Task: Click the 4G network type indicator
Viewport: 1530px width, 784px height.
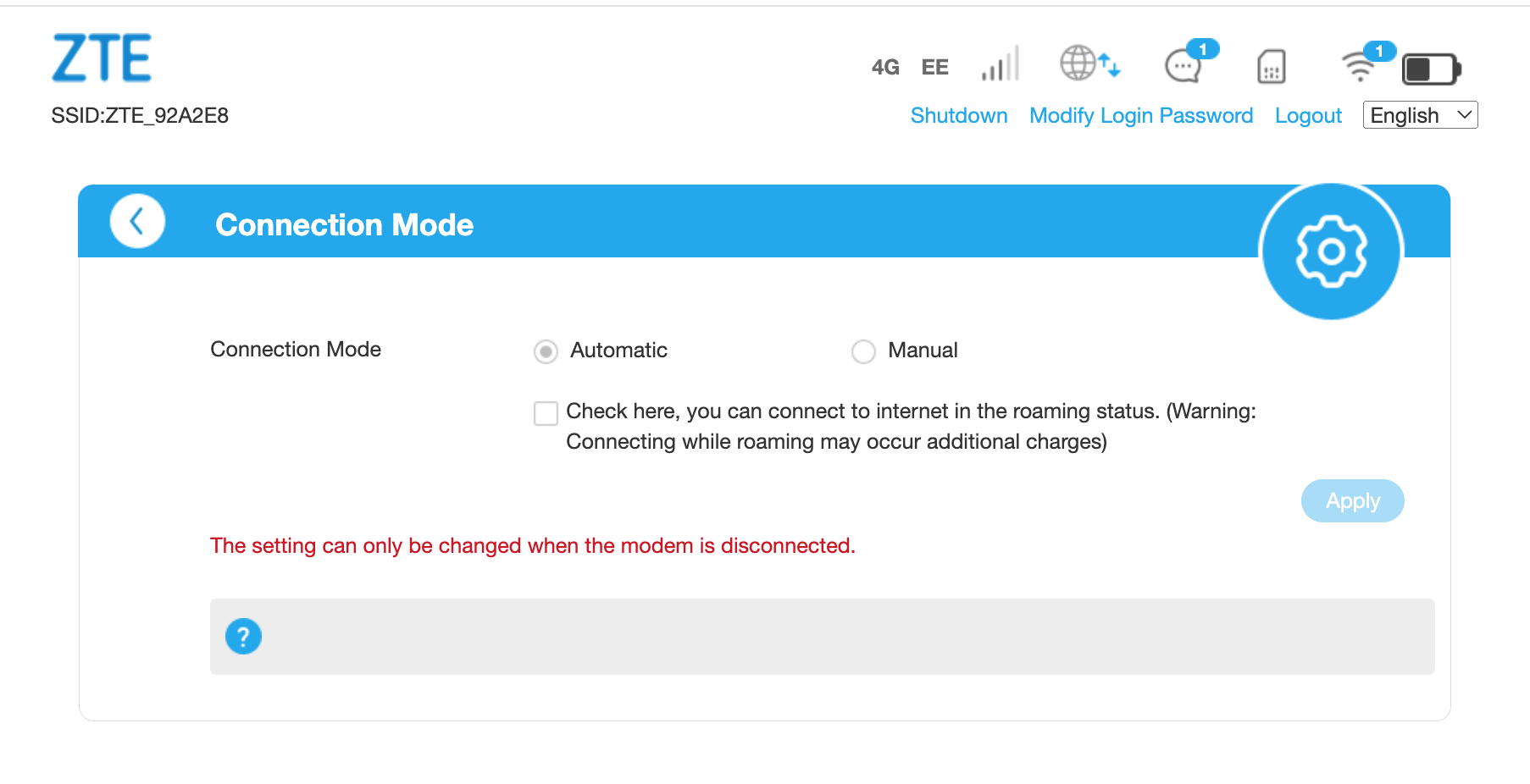Action: coord(884,67)
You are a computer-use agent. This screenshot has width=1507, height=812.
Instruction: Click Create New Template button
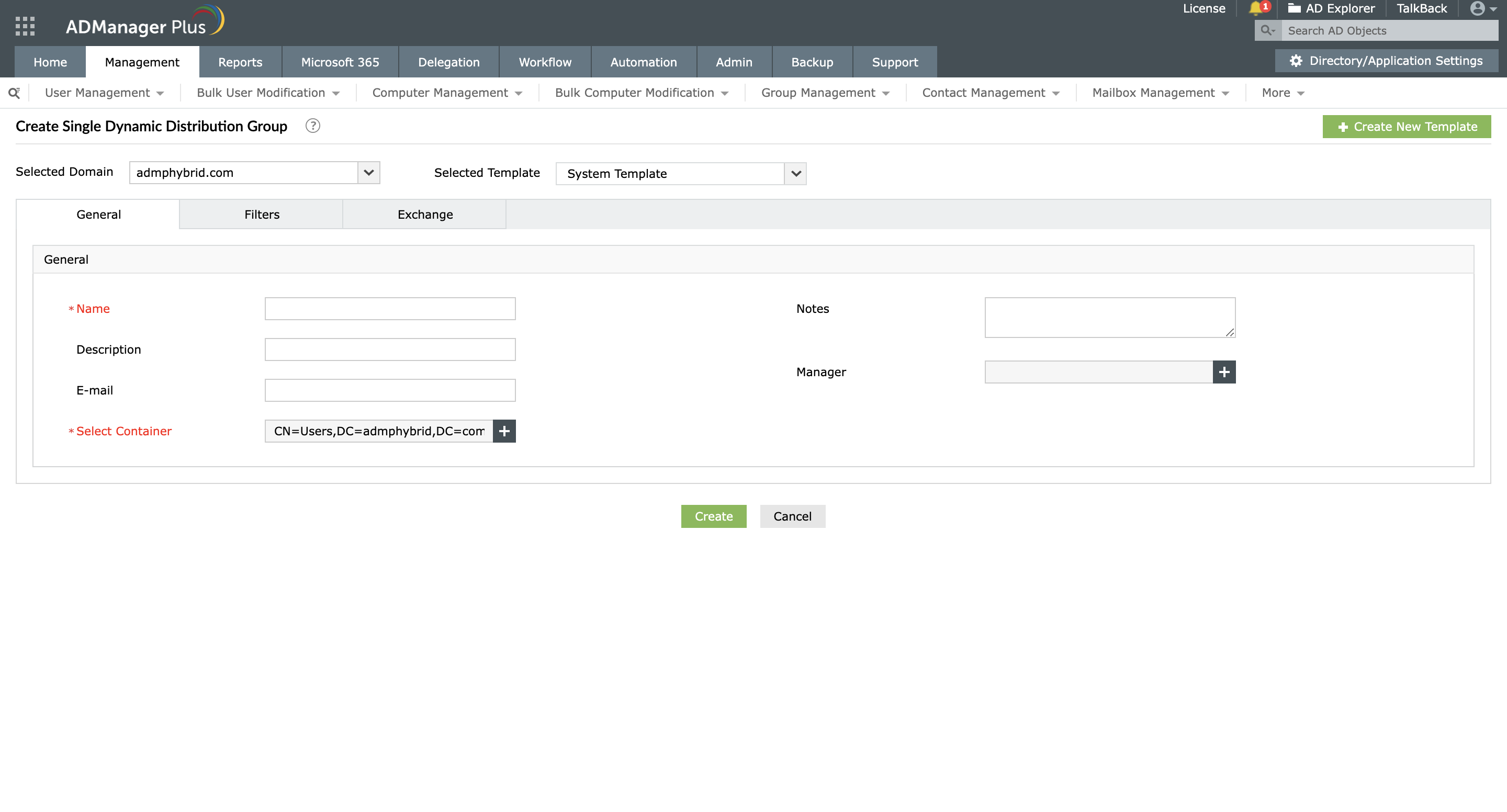1406,127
■ ■ ■ ■ ■ ■ ■
* _Your objective_:
Recast the lines of both items above as a JSON list of strings, one string per line and no blank lines. Leave the pictures out.

* _Answer in full_:
[
  "Task: Click the 4G network type indicator",
  "Viewport: 1530px width, 784px height.",
  "Action: coord(884,67)",
  "You are a computer-use agent. This screenshot has width=1507, height=812.",
  "Instruction: Click Create New Template button",
  "1406,127"
]